A circuit model for transsaccadic space updating and mislocalization

成果类型:
Article
署名作者:
Wang, Xiao; Tsien, Sophia J.; Jin, Min; Goldberg, Michael E.; Zhang, Mingsha; Qian, Ning
署名单位:
Beijing Normal University; Columbia University; Columbia University; Columbia University; Columbia University; Columbia University; Columbia University
刊物名称:
PROCEEDINGS OF THE NATIONAL ACADEMY OF SCIENCES OF THE UNITED STATES OF AMERICA
ISSN/ISSBN:
0027-14060
DOI:
10.1073/pnas.2422911122
发表日期:
2025-05-19
关键词:
frontal eye field visual space parietal cortex orientation position REPRESENTATION integration adaptation perception time
摘要:
We perceive a stable, continuous world despite drastic changes of retinal images across saccades. However, while persistent objects in daily life appear stable across saccades, stimuli flashed around saccades can be grossly mislocalized. We address this puzzle with our recently proposed circuit model for perisaccadic receptive-field (RF) remapping in the lateral interparietal area (LIP) and frontal eye fields (FEF). The model uses center-excitation/surround-inhibition connections to store a relevant stimulus' retinal location in memory as a population activity. This activity profile is updated across each saccade by directional connections gated by the corollary discharge (CD) of the saccade command.
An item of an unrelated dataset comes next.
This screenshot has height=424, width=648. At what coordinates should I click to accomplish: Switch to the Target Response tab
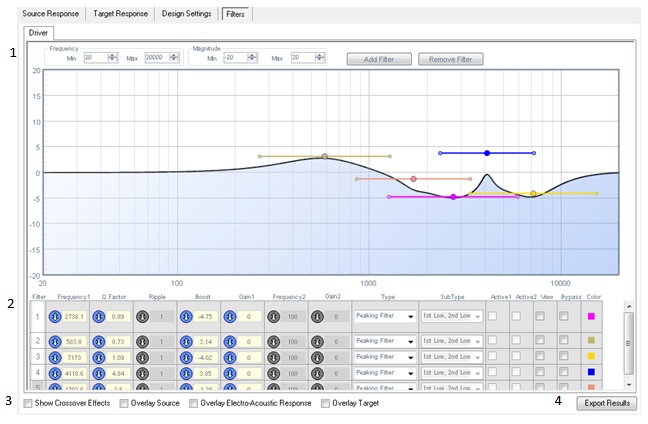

The updating is a continuous backward (against the saccade) shift of the population activity (equivalent to continuous forward remapping of the RFs), whose cumulative effect across the saccade is a subtraction of the saccade vector. The model that correctly updates persistent stimuli, and flashes well before and after saccades, produces the observed forward and backward translational mislocalization for flashes around the saccade onset and offset, respectively, because of insufficient and unnecessary cumulative updating after the saccade, caused by visual response latency and sluggish CD time course. We confirm the model prediction that for perisaccadic RFs measured with flashes before the saccades, the forward remapping magnitudes across the saccades are smaller for later flashes. Our work suggests that transsaccadic perception is stable because the presaccadic retinal position of an object is updated to match the postsaccadic (reafferent) retinal position of the same object, and that the brain uses unaware decoders which do not distinguish between different origins of neurons' activities.